Steaming milk with a borrowed coffee maker, 19-year-old Ukrainian barista Ivan Denchenko rushed to make enough Americanos and lavender lattes for a growing line of customers. Six days after he and two friends started selling coffee from a ground-floor window in the western city of Lviv, word of mouth had spread and their chicken and pineapple pie slices were fast running out. A few customers had posted on social media that young entrepreneurs from the ravaged Kyiv outskirts had opened the business, and many wanted to help.

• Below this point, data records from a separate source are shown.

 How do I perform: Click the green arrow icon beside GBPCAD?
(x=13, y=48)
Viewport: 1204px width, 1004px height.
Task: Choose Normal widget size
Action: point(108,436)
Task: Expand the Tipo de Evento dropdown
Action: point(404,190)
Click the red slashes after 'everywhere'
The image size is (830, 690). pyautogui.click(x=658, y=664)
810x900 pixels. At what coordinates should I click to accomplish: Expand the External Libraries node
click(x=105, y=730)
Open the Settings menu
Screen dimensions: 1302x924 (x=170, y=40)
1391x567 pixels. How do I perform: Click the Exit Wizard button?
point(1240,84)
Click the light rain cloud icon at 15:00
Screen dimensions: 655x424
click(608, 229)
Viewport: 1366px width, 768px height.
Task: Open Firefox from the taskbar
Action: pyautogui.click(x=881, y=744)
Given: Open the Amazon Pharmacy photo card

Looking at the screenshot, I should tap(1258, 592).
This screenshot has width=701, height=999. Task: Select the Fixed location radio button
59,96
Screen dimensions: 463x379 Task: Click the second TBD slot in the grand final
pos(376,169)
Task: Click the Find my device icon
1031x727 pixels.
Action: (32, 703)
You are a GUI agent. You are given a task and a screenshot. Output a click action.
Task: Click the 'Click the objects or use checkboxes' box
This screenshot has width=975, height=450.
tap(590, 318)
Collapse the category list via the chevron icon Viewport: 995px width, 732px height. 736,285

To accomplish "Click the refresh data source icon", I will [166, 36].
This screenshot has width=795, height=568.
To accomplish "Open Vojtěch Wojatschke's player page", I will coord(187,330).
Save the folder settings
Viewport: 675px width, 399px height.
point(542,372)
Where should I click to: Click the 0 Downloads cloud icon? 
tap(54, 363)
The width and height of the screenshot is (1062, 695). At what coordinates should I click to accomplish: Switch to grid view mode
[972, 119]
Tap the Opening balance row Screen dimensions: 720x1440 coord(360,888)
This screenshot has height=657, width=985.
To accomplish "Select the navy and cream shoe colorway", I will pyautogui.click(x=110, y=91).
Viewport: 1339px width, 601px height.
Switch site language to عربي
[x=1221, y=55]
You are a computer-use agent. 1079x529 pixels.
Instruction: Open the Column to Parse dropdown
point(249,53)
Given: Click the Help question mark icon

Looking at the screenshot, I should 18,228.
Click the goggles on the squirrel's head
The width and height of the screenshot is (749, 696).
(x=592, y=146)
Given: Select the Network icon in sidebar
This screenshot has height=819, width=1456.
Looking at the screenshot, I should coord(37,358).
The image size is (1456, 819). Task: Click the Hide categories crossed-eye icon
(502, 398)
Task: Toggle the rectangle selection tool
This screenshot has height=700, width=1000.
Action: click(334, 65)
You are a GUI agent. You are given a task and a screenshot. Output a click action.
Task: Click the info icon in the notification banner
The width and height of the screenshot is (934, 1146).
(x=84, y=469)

Between two orders, Denchenko recounted how he and his friend Serhii Stoian, 31, fled the capital in the early hours of Russia’s invasion on February 24. After weeks of volunteering in Lviv to help others like them, he and Stoian ran out of money and decided to find work. “I found only one job,” said Denchenko, a second-year political science student. It paid the equivalent of $15 for a 12-hour shift. Stoian, an online entrepreneur and YouTuber, had a better idea. Before the war, they had both worked for a coffee shop in Bucha, the first brewing coffee and the second supplying it with fresh pastries. Stoian had long dreamt of selling his baked goods in his own cafe in his hometown of Irpin, but had no funds and feared making losses. “But now we don’t have anything to lose,” he said.
With no money to pay rent, and barely enough cash to purchase ingredients, they opened the Kiit cafe, naming it after the cat Stoian was forced to leave behind. “The people of Lviv are very helpful. They gave us almost everything you can see here,” he said, gesturing to a loaned microwave and donated cartons of oat milk. Their friend Daryna Mazur, 21, a fourth-year student in applied mathematics, travelled back from temporary exile in Poland to help. “I was going to be a programmer, but now I’m baking pies,” she said. Russia’s invasion of Ukraine has displaced more than 10 million people inside the country and abroad, the United Nations says. Many have left with little more than a backpack or two, abandoning homes, belongings, pets and jobs. The conflict has killed thousands and wrecked entire towns, including those where Stoian and Denchenko once lived.
Denchenko said he was lucky he had escaped the Russian occupation of his hometown of Borodyanka. His parents and 12-year-old sister barely escaped alive a week after he left. Their apartment had been destroyed, he said. As for the family house, who knew what remained inside after looting. Stoian said he had returned home to Irpin to find his flat windowless, and clear traces of people having rummaged around inside. Kiit, his beloved cat, was nowhere to be found. Instead, he bumped dumbfounded into a neighbour clearly wearing one of his hoodies. It was unclear how they had found it.
But in the bustling centre of Lviv, clients trickled up to the coffee shop counter, examining a menu above a bunch of daffodils. Olga Milkhasieva had come to make an order with her husband Rostislav and her five-month-old son Maksym. “We just wanted to support these guys because we know what’s happening,” said the young mother, also an evacuee from Kyiv. Elina, a 31-year-old bank employee from Lviv who did not give her second name, said it was her first time out in the city centre since the war had started. “It’s very hard to drink coffee as if nothing matters,” she said, fingers clasped around a steaming cup of caffeine. She said she cried every day reading the news on social media. “But we understand that life continues, and we must support businesses and the economy,” she said.